If you have support contract for those devices and now you can independently reproduce those timeouts without zabbix you should now open the support ticket mentioning in issue ticket how to reproduce that issue using only net-snmp SNMP client commands.
As far I've been trying to investigate this issue some bugs definitely sits in net-snmp code (which is used by most of the network devices vendors as base platform to implement own SNMP agent).
net-snmp code has a lot of legacy and is widely used and looks like at the moment net-snmp developers have lot enough man/hour resources to refresh the net-snmp code base.

If network devices vendors will not try to do this IMO sooner or later some vendors will start embedding in network devices firmware zabbix agent.
If net-snmp will not improve it is IMO only matter of time when it will happen.

Hi kloczek , colohost


As an update we are facing the issue again. Even with SNMP v3 in AuthNoPriv mode with Auth as MD5 we are still facing the issue. The worst affected are checkpoint devices. The issue started after we completed our POC and added 150+ hosts. During POC we had 25 hosts (mostly CISCO firewalls, switches and routers) and they were running fine without any gaps in data.
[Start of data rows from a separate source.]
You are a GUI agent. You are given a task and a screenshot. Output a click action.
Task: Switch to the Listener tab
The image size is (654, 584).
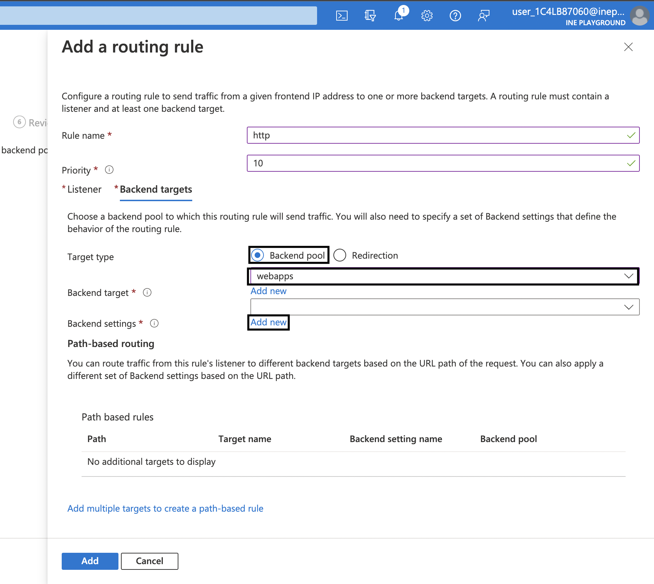(x=84, y=189)
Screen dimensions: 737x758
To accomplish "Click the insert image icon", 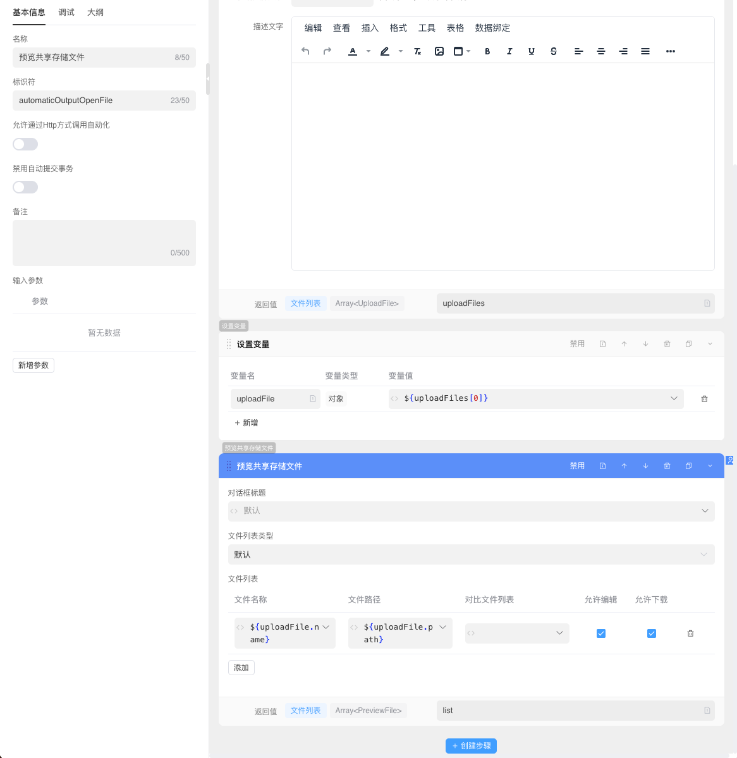I will pos(439,51).
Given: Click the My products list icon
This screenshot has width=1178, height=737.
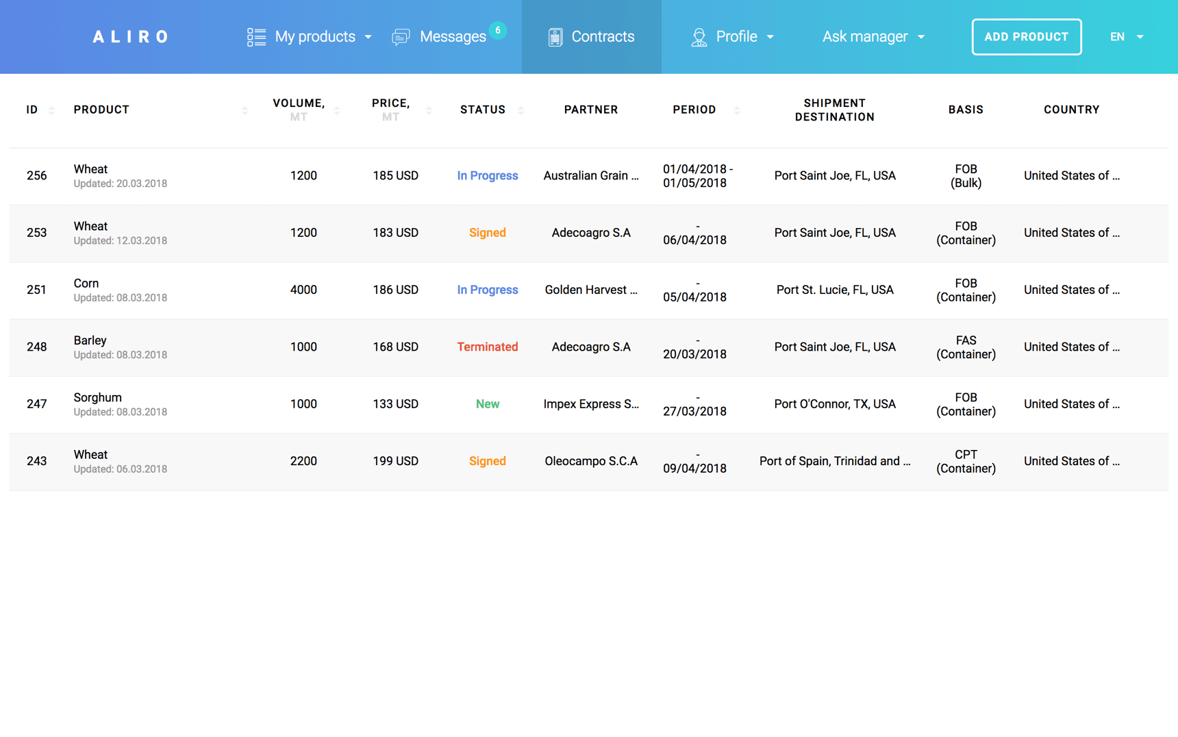Looking at the screenshot, I should (x=256, y=37).
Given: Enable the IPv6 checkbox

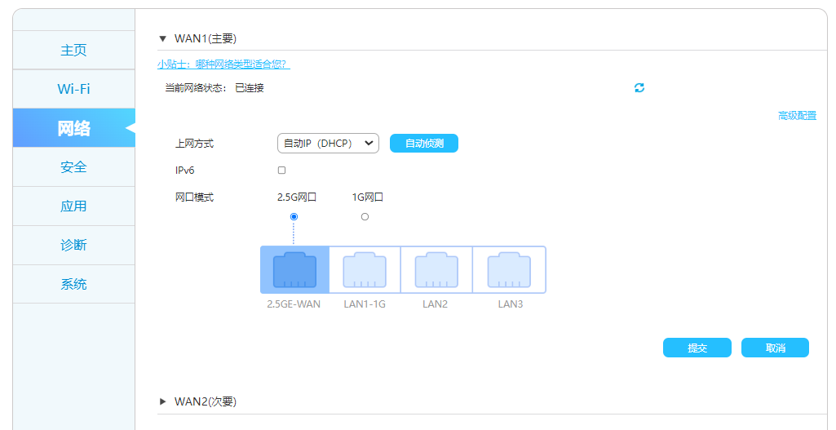Looking at the screenshot, I should pos(281,171).
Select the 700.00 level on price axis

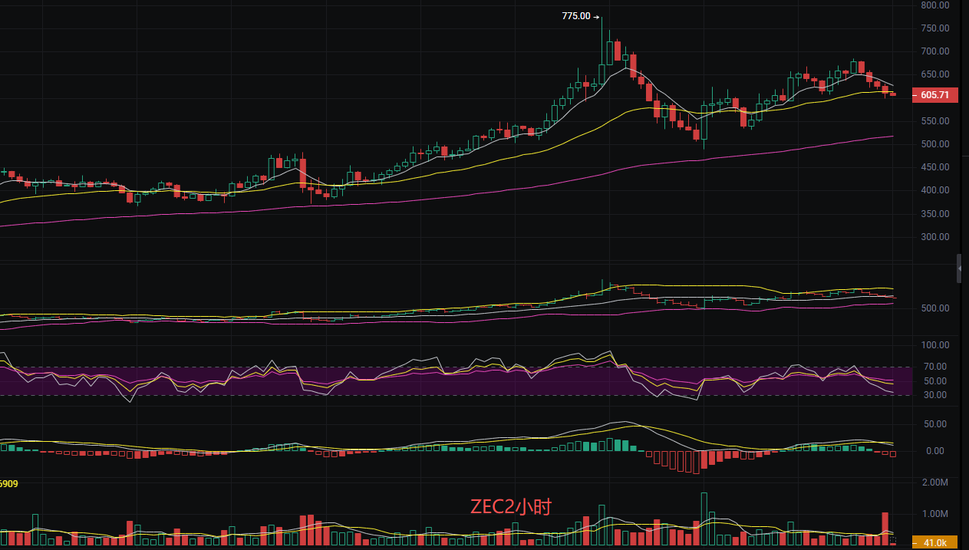click(935, 51)
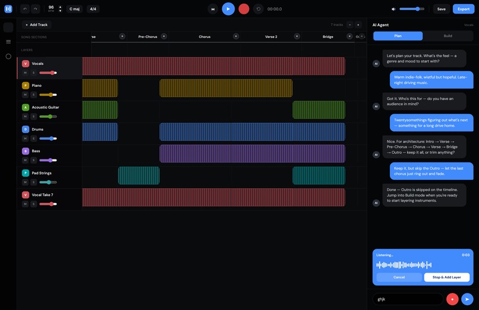479x310 pixels.
Task: Click the Stop & Add Layer button
Action: pos(447,277)
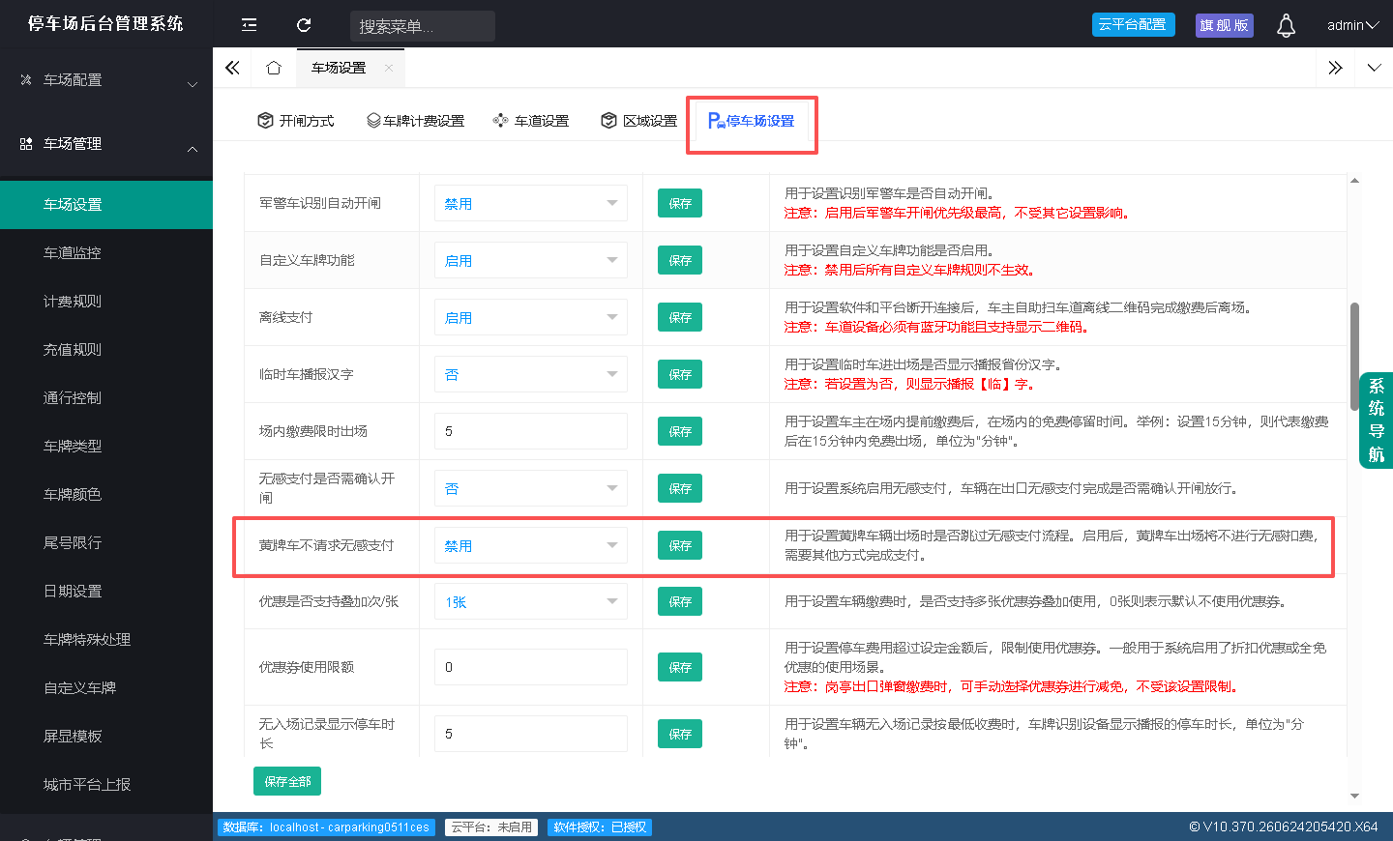Open the 黄牌车不请求无感支付 dropdown
The width and height of the screenshot is (1393, 841).
(530, 545)
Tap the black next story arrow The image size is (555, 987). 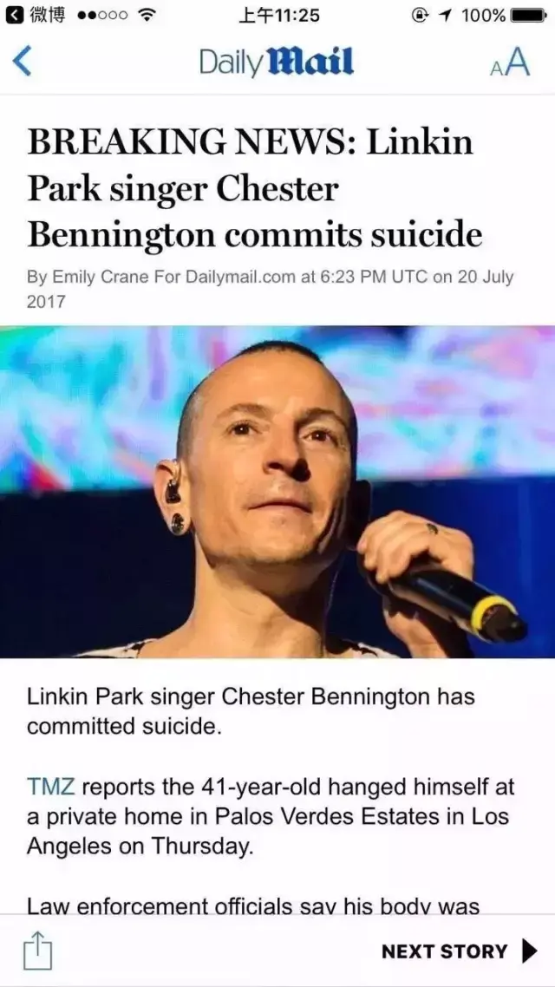tap(530, 951)
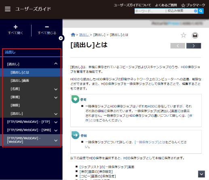Bookmark this page with the star icon

coord(184,35)
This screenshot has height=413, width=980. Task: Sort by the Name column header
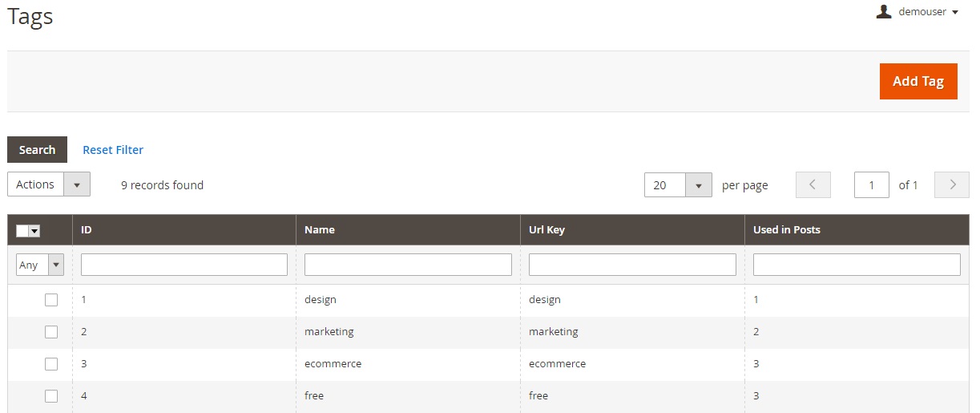pyautogui.click(x=320, y=230)
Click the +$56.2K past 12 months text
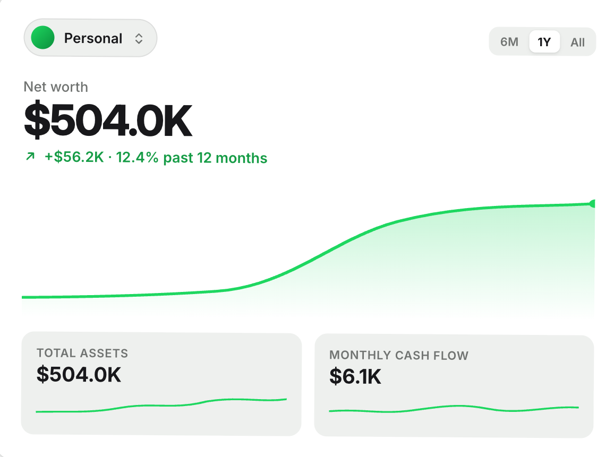The height and width of the screenshot is (457, 614). [156, 157]
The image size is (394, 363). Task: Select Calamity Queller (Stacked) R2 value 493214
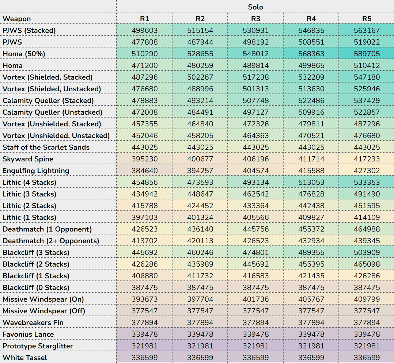[x=200, y=100]
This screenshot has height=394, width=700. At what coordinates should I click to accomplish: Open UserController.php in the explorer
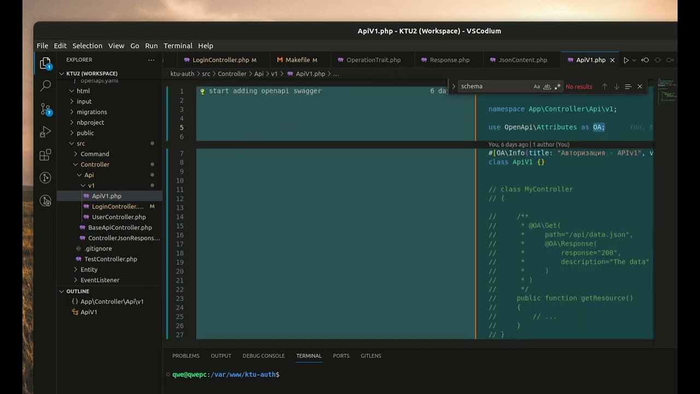click(x=119, y=217)
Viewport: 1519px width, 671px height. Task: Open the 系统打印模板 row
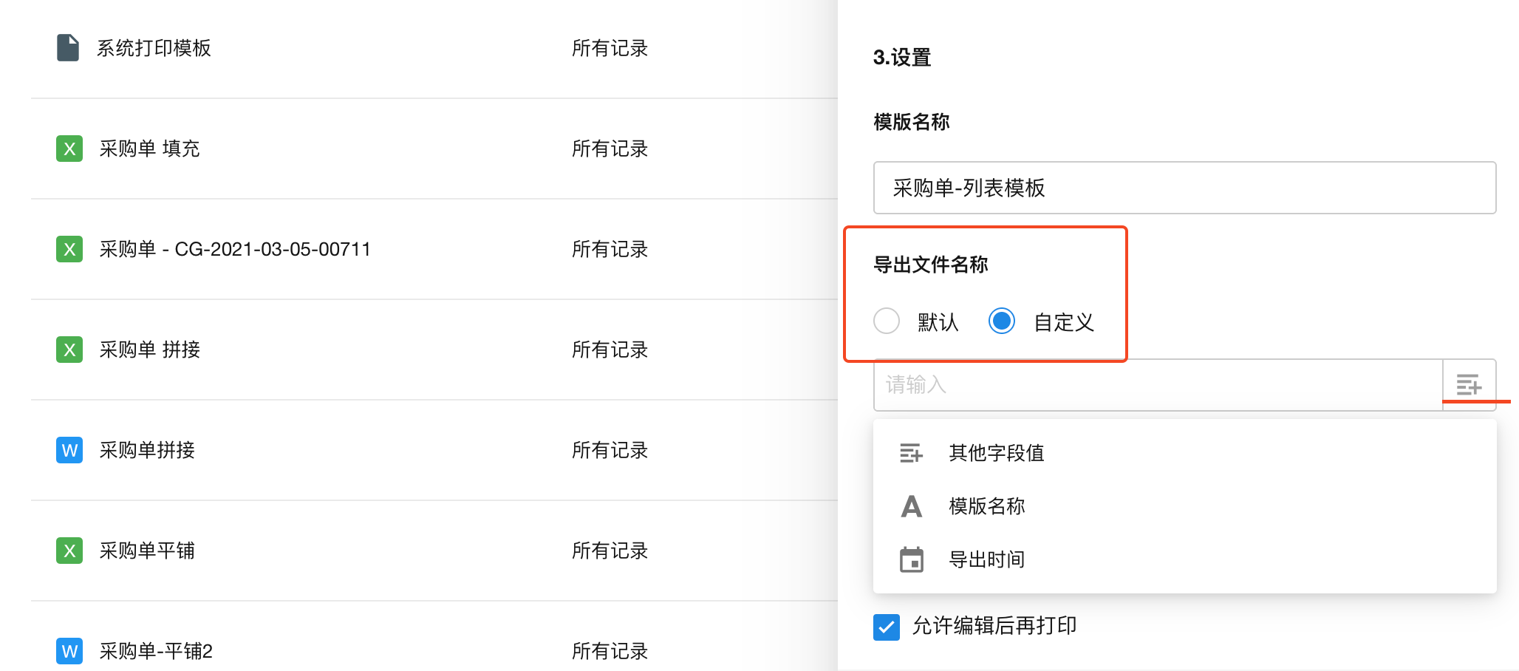click(154, 48)
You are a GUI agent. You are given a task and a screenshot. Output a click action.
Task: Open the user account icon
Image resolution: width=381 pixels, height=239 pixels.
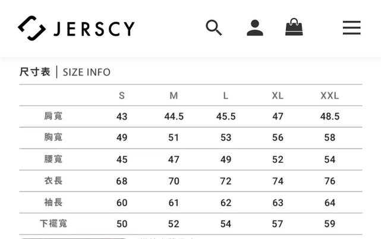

Some of the hosts mostly switches and bluecoat proxies are working fine but firewalls are the biggest problem, especially checkpoint firewalls which has 80%+ data loss.

I have tried everything I can find online changing startpollers, unreachable pollers, increasing memory, cache size etc etc yet the issue still exists.

Also opened a case with TAC but it was of no help, on captures on firewall they showed firewall is sending replies for SNMP queries which Zabbix sends. Which in Zabbix

Since you both have working set up, can you share your settings for Zabbix server? What is the best possible settings which I can try to have for around 300 hosts, I will try it in our environment and check if that makes any difference.

Currently we will upgrade Zabbix server to 4.2.11 (currently running 4.0.7) and update net-snmp library to latest one (currently 5.7.2). This is the only thing that is left to do and after upgrade if this doesn't work I will be in a dead lock.

Any help will be highly appreciated, unfortunately since it is POC, we do not have any support for Zabbix. If the POC is not successful then we might have to go for Solar winds as POC for Solar Winds was a success.

I've seen this issue with multiple switches. They are not capable to give much information in short intervals.
I suggest you to shrink the data pulling. Also things that you don't need = disable

If you have support contract open support ticket.
In zabbix side have been done a lot to mitigate that issue and to have minimal loses of the monitoring data.